**Exercise prompt:**
Pick out each line in the material below that contains the string "options" and copy those lines. Case counts.

>> BEGIN Exercise input

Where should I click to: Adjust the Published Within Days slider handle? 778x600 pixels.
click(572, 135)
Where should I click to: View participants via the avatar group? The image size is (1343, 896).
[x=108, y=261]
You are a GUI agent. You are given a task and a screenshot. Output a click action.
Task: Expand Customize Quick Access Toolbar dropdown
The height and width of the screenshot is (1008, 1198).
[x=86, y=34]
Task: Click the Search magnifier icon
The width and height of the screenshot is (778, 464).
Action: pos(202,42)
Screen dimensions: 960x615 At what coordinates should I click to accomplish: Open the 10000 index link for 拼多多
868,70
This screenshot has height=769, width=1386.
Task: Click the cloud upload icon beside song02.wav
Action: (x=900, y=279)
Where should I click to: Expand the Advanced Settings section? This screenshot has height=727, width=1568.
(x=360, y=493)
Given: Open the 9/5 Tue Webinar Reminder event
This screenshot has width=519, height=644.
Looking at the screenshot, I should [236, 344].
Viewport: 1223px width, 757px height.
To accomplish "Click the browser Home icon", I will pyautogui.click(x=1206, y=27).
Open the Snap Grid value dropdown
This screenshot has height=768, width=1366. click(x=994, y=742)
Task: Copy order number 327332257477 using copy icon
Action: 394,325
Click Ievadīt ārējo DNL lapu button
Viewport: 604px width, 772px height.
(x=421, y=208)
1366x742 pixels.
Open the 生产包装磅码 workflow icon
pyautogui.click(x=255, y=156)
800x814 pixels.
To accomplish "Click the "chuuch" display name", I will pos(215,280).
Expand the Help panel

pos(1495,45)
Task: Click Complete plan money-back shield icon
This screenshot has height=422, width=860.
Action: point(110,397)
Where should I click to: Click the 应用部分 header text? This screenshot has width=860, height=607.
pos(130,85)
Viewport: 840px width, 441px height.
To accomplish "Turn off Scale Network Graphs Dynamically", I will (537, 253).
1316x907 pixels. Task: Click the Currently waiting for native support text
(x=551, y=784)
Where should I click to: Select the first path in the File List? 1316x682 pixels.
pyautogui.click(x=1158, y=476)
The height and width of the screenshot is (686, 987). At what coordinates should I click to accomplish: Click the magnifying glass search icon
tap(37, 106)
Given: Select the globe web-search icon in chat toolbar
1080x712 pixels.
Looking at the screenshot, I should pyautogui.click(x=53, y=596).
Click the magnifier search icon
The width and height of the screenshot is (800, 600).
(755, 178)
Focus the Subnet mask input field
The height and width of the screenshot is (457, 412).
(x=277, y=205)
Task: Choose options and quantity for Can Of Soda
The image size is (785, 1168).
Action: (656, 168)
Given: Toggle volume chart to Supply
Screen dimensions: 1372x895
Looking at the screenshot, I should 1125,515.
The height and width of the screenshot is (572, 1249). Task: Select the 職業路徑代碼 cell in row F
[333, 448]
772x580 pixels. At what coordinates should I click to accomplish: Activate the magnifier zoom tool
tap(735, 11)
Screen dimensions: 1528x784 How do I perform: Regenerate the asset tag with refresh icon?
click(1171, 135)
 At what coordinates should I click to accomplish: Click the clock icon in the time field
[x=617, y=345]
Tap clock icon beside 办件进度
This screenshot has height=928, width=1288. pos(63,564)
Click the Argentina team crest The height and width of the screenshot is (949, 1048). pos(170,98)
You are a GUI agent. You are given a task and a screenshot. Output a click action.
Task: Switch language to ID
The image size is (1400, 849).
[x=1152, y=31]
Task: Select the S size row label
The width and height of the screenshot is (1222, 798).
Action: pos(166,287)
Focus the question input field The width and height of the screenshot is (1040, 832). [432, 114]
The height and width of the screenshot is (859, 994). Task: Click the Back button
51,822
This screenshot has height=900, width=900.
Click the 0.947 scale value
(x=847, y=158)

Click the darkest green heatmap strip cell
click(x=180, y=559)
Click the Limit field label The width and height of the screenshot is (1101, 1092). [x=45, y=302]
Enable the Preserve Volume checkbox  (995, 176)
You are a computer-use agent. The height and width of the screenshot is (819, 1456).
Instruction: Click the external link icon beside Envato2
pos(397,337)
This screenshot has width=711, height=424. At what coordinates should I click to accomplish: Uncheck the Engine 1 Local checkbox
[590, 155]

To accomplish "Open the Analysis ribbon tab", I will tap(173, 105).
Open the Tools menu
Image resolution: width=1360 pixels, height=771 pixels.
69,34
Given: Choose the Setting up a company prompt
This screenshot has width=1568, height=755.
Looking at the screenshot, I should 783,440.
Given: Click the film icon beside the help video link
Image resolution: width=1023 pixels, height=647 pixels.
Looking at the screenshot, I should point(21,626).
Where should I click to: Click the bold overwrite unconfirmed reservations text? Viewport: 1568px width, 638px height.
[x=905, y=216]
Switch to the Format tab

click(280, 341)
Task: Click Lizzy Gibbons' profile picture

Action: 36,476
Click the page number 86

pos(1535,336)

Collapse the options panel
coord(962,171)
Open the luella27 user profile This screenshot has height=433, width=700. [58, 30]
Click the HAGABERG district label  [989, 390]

>> END Exercise input

**Finished task:**
Task: Choose options and quantity for Can Of Soda
Collapse the options panel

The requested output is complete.